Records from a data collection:
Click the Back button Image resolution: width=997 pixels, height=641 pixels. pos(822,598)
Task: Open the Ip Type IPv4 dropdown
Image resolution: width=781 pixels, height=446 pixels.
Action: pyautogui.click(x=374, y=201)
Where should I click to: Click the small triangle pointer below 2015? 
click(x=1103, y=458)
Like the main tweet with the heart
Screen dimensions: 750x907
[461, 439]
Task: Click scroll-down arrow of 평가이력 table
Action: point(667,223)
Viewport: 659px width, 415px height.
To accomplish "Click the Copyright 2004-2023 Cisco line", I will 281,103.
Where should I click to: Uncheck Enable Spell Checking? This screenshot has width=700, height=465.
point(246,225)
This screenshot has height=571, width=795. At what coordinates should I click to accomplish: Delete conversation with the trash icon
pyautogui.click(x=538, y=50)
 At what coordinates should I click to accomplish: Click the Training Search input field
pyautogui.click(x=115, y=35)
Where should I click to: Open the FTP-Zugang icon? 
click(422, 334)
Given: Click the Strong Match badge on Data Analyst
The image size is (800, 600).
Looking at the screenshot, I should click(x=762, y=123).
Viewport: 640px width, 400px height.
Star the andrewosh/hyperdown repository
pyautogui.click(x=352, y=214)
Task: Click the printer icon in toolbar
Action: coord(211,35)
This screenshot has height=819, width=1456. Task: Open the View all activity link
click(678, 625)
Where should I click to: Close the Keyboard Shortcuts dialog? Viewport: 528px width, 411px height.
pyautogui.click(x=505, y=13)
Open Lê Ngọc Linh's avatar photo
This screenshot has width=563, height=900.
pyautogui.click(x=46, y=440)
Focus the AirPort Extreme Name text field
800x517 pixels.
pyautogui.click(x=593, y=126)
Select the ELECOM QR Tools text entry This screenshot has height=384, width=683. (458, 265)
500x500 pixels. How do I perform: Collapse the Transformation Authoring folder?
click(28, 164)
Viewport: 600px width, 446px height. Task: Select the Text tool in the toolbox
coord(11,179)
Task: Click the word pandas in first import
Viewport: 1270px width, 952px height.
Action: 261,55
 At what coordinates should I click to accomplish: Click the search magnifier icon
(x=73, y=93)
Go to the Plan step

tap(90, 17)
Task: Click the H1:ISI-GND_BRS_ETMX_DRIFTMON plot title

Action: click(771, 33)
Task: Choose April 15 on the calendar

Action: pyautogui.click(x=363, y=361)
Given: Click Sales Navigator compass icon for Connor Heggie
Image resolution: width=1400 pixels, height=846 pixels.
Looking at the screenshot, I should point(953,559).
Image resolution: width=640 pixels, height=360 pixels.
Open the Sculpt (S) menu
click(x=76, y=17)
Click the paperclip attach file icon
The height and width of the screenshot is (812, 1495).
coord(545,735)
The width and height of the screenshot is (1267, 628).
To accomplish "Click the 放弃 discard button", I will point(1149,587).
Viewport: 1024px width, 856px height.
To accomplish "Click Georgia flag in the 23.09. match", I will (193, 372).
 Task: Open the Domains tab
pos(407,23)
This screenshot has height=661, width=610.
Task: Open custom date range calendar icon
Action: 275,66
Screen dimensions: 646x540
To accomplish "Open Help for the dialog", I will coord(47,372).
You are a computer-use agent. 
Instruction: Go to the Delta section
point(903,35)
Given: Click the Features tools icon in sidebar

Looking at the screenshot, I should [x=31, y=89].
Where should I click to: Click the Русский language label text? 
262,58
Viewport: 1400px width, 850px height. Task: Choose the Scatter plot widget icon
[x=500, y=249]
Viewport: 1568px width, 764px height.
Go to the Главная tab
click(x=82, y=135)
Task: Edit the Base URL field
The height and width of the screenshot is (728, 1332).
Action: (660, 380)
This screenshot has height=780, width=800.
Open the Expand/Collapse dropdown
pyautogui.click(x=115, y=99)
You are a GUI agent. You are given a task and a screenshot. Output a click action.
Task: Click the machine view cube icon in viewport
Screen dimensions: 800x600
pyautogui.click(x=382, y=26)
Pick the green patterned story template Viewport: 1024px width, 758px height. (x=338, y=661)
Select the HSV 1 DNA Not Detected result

--- Task objective ---
Please count the lines in the material above that contain the string "plot", and reply with only that number.

--- Finished answer ---
2